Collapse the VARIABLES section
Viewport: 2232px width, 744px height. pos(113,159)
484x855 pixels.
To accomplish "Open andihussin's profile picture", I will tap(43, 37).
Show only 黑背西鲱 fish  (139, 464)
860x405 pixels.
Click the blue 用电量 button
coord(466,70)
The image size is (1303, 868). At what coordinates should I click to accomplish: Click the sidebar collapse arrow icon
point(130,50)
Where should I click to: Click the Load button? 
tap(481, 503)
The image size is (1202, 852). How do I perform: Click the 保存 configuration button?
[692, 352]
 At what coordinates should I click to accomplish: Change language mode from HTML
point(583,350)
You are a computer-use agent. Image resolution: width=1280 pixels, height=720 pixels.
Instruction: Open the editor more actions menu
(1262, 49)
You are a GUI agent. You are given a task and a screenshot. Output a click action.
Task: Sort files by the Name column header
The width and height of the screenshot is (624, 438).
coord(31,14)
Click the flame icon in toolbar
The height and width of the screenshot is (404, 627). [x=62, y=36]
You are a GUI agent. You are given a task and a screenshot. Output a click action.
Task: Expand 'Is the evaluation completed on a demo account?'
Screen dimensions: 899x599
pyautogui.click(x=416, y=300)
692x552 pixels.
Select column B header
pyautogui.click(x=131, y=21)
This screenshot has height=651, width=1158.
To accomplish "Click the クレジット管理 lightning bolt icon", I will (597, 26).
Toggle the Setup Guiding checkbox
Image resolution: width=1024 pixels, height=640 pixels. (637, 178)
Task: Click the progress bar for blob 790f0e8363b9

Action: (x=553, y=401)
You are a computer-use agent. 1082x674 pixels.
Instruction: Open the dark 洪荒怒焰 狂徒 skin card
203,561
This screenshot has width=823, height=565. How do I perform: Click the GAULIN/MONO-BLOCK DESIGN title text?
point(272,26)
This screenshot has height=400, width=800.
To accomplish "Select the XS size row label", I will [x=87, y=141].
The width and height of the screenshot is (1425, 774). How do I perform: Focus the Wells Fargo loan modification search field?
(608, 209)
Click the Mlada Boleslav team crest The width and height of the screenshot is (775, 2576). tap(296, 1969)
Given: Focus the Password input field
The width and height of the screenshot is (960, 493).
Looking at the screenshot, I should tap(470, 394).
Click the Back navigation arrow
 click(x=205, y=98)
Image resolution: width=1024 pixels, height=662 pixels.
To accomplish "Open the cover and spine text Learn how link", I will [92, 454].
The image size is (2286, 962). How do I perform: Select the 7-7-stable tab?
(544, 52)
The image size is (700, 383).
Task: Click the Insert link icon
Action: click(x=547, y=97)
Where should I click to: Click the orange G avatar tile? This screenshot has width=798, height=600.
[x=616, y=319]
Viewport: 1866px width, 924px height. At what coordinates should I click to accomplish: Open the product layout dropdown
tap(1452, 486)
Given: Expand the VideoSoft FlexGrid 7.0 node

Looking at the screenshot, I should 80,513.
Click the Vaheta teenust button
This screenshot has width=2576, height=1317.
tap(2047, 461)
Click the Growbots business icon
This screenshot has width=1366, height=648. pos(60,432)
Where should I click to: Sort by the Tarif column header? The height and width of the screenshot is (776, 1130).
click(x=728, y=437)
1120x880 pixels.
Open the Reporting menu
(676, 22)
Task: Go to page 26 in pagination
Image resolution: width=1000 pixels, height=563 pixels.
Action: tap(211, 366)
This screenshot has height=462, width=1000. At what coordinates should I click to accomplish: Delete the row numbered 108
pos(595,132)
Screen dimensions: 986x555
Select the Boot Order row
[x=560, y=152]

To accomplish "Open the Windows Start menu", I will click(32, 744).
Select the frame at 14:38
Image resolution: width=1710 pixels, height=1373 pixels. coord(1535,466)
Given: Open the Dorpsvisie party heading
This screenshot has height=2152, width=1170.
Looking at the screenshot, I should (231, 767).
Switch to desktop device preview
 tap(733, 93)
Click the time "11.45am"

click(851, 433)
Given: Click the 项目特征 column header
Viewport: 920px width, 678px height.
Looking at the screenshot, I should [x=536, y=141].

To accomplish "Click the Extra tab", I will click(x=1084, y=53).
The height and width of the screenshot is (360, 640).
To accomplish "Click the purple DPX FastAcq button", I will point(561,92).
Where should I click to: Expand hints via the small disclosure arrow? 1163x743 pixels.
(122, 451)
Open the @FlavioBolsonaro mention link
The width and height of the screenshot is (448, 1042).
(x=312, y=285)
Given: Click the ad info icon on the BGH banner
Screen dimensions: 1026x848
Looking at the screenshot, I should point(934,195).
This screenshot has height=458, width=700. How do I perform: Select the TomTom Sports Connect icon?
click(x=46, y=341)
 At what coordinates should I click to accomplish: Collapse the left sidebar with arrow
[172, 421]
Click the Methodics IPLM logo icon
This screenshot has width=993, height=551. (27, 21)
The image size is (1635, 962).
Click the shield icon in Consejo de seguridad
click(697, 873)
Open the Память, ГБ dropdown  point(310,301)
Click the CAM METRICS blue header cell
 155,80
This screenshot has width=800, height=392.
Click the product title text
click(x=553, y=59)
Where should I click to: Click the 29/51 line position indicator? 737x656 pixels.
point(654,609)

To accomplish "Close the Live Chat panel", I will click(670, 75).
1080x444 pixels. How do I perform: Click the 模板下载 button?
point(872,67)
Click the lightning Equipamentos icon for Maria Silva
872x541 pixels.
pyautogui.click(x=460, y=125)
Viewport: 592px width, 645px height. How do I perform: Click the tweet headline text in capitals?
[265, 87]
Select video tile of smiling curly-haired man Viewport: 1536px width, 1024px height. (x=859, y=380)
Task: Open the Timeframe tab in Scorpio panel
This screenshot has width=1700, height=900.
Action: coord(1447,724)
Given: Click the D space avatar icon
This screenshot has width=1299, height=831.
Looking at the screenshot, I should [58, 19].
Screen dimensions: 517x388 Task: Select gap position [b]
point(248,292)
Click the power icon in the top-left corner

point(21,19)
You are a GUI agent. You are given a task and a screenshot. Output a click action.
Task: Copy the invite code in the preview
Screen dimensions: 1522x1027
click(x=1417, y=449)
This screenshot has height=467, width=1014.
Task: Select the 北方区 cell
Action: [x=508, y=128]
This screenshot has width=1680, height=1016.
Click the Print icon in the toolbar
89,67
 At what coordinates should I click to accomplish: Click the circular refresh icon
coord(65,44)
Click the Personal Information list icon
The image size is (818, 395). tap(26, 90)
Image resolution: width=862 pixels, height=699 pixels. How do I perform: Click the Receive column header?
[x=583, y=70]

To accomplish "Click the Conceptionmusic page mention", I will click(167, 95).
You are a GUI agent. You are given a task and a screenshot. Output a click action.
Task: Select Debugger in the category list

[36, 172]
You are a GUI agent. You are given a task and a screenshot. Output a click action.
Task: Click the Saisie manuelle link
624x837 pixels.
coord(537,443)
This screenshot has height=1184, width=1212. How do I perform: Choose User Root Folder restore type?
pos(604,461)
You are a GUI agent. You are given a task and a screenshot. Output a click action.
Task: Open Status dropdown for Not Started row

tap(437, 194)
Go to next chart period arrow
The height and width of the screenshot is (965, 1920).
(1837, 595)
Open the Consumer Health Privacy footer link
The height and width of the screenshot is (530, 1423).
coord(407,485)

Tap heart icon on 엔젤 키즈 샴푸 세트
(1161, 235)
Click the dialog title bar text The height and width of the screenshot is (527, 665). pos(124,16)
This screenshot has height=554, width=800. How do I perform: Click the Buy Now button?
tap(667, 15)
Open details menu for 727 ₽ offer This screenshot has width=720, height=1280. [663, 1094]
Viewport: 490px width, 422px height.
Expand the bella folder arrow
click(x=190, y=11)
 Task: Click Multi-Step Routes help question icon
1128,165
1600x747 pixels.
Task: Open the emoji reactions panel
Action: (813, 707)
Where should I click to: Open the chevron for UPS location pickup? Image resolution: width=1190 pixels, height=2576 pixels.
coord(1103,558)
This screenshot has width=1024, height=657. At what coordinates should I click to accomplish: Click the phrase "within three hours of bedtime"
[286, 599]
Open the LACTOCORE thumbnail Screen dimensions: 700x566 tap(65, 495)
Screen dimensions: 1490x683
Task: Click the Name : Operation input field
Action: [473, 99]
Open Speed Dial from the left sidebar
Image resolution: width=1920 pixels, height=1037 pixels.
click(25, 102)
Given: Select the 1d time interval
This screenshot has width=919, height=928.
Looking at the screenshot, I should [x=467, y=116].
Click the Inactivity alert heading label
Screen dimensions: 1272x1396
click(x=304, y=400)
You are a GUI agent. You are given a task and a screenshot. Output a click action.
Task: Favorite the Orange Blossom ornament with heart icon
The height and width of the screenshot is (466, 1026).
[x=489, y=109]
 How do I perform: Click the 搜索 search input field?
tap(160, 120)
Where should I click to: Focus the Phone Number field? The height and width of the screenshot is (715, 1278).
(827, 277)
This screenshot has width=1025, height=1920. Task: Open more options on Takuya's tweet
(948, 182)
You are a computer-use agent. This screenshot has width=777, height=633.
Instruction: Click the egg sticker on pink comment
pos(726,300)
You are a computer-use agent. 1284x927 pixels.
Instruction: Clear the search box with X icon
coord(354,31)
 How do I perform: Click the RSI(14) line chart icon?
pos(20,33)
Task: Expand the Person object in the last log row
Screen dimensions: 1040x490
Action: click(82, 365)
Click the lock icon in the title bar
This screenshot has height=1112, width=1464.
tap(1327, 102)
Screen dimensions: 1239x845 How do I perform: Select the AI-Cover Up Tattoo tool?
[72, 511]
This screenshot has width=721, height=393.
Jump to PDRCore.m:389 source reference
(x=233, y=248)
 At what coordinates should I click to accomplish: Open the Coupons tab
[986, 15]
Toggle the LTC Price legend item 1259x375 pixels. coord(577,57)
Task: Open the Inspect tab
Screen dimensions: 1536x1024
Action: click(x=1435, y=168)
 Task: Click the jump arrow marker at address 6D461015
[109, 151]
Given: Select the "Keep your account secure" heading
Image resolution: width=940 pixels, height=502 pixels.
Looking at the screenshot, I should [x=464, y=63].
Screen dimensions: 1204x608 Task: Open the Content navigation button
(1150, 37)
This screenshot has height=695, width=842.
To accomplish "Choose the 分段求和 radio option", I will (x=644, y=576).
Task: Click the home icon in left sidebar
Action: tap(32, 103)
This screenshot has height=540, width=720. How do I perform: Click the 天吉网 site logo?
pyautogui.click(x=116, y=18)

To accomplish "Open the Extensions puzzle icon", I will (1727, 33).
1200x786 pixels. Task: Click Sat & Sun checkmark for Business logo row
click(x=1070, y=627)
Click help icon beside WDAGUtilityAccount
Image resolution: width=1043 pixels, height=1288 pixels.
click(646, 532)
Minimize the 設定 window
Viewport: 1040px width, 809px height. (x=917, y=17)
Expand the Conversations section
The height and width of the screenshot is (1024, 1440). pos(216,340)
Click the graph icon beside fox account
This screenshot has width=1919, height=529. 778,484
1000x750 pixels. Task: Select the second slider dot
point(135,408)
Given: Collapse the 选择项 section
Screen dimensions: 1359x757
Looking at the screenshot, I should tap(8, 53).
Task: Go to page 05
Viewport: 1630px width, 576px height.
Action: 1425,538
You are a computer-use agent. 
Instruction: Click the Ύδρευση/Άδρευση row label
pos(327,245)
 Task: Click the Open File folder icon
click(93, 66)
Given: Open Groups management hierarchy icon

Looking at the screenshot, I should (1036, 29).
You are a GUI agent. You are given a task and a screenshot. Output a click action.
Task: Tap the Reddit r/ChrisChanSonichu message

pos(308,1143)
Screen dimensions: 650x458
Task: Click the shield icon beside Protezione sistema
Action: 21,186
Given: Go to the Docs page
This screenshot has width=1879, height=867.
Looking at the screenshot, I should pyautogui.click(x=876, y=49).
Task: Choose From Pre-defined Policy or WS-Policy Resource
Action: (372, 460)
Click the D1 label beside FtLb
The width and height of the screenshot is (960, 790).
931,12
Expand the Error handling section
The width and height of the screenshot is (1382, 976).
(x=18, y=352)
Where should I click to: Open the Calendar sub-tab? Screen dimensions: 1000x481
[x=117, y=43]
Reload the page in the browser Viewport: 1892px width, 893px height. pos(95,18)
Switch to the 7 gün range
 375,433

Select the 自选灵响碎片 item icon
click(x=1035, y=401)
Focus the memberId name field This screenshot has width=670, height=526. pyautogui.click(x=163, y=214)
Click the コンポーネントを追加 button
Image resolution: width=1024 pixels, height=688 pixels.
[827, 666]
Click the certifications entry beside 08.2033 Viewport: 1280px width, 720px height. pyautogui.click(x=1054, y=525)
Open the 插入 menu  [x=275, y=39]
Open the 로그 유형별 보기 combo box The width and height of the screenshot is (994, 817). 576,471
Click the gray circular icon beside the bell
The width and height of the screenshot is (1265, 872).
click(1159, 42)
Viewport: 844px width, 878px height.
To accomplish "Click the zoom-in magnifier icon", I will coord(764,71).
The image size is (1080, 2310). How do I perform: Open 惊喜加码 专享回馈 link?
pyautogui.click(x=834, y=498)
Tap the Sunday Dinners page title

----

Task prompt ::
Copy the entries above exactly, but only from the line holding "Instruction: Open the editor" through the line holding "Task: Expand 'Is", both included.

Result of the task ::
Instruction: Open the editor more actions menu
(1262, 49)
You are a GUI agent. You are given a task and a screenshot. Output a click action.
Task: Sort files by the Name column header
The width and height of the screenshot is (624, 438).
coord(31,14)
Click the flame icon in toolbar
The height and width of the screenshot is (404, 627). [x=62, y=36]
You are a GUI agent. You are given a task and a screenshot. Output a click action.
Task: Expand 'Is the evaluation completed on a demo account?'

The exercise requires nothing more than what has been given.